Grâce à des capteurs, la tour de contrôle assure aussi l’équilibre entre la consommation et la production qui provient désormais de plusieurs sources réparties sur l’ensemble du réseau. Car avant, l’électricité partait d’une centrale vers le client, désormais, les flux vont dans les deux sens. En France par exemple, 100 000 nouvelles installations photovoltaïques s’y branchent chaque année. Au total, le solaire et l’éolien produisent 10 000 MW sur un total de 140 gigawatts. Compte tenu de l’intermittence de ce courant, notre rôle est d’assurer la sécurité d’approvisionnement des clients. Les postes sources évacuent la production excédentaire quand la tension est trop élevée sur un segment ou à l’inverse approvisionnent une région en déficit...
L’objectif est de doter le Liban de ce qu’il y a de plus moderne. Mais le chemin à parcourir est long. Car à l’heure actuelle, on ne sait pas combien il y a de clients, de câbles, de transformateurs… Nous sommes en train de finaliser le recensement.

Vos contrats au Liban s’inscrivent-ils dans une stratégie d’expansion au Moyen-Orient ?

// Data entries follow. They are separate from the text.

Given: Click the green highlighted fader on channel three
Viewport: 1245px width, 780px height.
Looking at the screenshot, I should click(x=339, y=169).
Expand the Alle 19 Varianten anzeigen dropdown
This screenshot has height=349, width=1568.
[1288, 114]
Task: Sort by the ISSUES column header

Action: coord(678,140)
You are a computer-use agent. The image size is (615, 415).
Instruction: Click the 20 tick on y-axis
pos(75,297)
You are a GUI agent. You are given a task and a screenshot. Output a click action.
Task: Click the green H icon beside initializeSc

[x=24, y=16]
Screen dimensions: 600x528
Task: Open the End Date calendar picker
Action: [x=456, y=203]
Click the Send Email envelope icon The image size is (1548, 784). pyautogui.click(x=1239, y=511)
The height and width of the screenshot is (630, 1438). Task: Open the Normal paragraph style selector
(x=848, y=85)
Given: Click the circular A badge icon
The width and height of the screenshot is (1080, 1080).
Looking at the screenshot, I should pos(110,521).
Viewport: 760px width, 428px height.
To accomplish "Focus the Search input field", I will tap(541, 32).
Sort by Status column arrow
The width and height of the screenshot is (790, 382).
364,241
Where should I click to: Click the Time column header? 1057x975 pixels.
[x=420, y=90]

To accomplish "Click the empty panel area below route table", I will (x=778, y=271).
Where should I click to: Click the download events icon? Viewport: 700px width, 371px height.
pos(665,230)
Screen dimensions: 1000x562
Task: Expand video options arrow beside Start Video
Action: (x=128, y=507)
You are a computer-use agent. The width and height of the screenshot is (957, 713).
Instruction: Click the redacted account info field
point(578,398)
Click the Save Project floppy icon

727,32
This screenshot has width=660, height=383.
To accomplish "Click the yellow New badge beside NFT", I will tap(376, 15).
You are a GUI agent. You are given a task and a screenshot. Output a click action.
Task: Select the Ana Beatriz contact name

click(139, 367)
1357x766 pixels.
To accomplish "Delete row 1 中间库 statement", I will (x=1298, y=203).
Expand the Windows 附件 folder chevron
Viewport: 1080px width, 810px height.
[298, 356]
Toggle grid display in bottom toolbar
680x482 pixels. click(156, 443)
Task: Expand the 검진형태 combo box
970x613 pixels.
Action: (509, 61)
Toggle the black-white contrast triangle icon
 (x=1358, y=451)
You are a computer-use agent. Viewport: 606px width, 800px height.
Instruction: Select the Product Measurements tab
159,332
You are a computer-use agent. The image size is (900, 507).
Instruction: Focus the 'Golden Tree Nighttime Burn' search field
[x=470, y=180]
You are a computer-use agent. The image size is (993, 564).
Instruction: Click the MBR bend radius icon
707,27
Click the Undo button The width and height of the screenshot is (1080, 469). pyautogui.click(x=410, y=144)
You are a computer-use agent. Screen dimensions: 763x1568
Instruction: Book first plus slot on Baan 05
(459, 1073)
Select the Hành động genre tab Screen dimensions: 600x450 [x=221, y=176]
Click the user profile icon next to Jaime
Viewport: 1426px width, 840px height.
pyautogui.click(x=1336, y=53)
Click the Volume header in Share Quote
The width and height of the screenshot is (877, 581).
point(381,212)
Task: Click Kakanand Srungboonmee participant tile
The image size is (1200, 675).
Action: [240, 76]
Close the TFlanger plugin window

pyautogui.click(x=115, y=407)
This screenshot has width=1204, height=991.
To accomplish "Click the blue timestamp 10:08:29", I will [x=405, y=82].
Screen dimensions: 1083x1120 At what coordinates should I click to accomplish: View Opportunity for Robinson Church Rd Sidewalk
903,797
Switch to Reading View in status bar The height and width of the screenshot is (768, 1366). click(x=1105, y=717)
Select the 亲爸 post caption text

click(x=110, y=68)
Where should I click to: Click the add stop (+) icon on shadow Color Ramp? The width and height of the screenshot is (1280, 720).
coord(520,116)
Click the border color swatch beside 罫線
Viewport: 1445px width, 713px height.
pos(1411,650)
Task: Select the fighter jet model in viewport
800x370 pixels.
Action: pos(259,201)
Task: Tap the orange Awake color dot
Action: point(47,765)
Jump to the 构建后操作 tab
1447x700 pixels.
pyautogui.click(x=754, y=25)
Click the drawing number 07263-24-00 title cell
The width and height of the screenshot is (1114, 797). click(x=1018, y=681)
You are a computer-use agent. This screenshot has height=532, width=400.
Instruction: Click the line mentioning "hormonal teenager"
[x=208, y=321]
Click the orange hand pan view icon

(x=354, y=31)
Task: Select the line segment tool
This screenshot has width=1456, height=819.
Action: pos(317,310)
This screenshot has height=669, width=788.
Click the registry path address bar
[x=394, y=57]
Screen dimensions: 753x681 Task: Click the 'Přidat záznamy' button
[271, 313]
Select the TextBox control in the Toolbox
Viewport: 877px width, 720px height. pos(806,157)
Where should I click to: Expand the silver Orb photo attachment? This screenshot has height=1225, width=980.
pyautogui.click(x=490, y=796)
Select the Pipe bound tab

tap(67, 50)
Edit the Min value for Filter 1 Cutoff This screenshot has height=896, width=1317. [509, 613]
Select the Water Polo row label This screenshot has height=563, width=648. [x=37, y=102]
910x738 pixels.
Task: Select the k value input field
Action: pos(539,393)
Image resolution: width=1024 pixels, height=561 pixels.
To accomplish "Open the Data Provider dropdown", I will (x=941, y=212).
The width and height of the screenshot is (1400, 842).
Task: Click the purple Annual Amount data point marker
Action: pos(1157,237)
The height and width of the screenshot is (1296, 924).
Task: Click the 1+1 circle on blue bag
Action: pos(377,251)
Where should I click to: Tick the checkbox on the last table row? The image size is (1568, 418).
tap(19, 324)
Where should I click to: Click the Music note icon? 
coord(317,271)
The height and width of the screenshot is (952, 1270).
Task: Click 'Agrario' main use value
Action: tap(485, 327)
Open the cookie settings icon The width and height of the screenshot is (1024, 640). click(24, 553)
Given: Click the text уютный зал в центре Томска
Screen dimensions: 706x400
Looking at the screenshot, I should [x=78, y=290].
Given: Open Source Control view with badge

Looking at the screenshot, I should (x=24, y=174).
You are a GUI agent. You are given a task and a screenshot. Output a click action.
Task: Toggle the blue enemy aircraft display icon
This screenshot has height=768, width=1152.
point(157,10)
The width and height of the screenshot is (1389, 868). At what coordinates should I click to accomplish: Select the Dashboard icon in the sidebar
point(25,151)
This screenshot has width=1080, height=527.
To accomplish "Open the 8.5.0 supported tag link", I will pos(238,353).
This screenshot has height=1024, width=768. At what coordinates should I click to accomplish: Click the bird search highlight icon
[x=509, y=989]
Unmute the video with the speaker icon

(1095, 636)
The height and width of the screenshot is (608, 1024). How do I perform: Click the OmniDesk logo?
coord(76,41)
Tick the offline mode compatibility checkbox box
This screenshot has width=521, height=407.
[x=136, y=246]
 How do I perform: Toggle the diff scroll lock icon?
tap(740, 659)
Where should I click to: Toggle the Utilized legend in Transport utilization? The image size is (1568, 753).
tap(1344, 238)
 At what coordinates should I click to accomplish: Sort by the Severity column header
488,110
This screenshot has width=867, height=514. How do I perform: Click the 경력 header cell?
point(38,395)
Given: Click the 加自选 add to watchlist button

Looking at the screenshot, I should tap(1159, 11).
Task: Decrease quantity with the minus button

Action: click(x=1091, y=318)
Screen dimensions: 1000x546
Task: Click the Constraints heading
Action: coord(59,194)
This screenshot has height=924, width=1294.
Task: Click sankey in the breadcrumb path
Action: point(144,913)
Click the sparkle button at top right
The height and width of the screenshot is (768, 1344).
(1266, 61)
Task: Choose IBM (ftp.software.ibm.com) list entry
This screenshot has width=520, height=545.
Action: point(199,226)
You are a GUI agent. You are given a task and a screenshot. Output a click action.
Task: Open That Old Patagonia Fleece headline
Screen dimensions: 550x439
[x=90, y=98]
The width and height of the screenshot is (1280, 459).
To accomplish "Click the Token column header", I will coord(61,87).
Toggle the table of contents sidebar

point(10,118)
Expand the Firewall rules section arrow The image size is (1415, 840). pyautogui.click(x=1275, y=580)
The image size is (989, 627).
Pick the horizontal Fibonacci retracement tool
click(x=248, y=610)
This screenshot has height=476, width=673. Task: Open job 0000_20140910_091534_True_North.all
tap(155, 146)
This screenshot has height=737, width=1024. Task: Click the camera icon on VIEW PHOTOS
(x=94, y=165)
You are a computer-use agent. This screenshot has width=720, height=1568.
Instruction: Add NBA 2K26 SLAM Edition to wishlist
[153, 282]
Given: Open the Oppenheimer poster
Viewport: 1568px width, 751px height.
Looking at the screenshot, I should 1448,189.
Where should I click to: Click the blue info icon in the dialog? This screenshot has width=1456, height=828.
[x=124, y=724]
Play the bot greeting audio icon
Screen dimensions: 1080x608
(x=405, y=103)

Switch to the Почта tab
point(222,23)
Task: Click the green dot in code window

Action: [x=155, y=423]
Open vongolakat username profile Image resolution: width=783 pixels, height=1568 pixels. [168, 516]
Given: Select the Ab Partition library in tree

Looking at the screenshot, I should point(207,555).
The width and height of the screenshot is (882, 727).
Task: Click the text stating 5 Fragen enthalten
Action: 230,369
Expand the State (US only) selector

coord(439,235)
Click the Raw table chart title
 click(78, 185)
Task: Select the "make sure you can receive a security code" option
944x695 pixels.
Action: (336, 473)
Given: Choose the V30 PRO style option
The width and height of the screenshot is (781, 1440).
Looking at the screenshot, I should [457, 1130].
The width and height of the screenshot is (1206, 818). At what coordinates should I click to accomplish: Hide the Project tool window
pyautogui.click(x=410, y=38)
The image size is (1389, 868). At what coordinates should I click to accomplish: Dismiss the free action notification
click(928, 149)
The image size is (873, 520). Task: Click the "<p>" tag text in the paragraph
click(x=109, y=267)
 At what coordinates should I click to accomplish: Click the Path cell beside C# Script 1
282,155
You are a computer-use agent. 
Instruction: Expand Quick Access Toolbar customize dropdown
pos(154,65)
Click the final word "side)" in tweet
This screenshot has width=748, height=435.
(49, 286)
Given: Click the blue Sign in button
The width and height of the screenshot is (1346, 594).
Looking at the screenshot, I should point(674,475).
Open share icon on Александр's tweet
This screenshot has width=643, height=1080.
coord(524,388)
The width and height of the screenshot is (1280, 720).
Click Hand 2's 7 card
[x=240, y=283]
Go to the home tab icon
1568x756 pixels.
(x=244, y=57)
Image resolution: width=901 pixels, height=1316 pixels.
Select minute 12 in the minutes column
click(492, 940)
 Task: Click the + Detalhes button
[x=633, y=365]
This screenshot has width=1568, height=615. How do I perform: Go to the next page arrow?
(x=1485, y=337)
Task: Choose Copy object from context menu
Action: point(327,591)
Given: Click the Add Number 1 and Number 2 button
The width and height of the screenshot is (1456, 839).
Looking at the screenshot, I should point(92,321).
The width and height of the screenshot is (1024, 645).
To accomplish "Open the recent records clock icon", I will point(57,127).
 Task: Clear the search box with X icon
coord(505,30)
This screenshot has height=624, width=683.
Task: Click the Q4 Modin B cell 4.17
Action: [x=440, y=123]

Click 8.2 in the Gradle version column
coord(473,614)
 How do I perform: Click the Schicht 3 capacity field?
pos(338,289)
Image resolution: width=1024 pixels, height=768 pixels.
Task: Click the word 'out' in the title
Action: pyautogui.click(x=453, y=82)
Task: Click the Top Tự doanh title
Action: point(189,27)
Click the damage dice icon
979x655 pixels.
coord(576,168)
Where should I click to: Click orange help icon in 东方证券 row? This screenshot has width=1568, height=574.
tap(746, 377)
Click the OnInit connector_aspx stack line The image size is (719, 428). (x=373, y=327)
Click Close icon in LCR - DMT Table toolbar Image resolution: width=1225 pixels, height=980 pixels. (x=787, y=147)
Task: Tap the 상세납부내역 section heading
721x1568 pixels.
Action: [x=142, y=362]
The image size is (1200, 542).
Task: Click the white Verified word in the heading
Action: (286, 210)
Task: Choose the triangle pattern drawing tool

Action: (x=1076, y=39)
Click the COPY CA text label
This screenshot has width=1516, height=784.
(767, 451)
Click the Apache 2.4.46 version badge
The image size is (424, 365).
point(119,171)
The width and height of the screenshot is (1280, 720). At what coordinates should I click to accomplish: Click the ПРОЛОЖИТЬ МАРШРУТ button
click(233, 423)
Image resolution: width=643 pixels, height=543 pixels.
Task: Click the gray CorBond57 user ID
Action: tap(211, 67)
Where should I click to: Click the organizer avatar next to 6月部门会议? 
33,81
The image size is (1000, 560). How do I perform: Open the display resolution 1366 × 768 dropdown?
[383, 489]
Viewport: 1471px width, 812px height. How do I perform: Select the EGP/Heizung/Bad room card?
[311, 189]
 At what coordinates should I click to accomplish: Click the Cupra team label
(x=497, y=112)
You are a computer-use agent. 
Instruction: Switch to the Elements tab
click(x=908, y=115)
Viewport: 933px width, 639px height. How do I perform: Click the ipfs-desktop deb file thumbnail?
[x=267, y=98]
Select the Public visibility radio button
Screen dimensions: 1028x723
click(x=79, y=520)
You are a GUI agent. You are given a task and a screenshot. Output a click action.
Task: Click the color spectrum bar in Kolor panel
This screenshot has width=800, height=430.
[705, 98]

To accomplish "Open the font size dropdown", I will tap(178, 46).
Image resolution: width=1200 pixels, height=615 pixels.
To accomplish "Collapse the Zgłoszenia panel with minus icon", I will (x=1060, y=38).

Oui, nous avons l’ambition de nous étendre dans le Golfe, en Méditerranée, notamment en Turquie, en partenariat avec Butec et ACC. L’idée est de coupler la puissance industrielle et le réseau commercial de ces sociétés à notre compétence technique. La distribution est traditionnellement un secteur national. Pour pouvoir sortir de son territoire, il faut se prévaloir d’une masse critique et d’une avance technologique.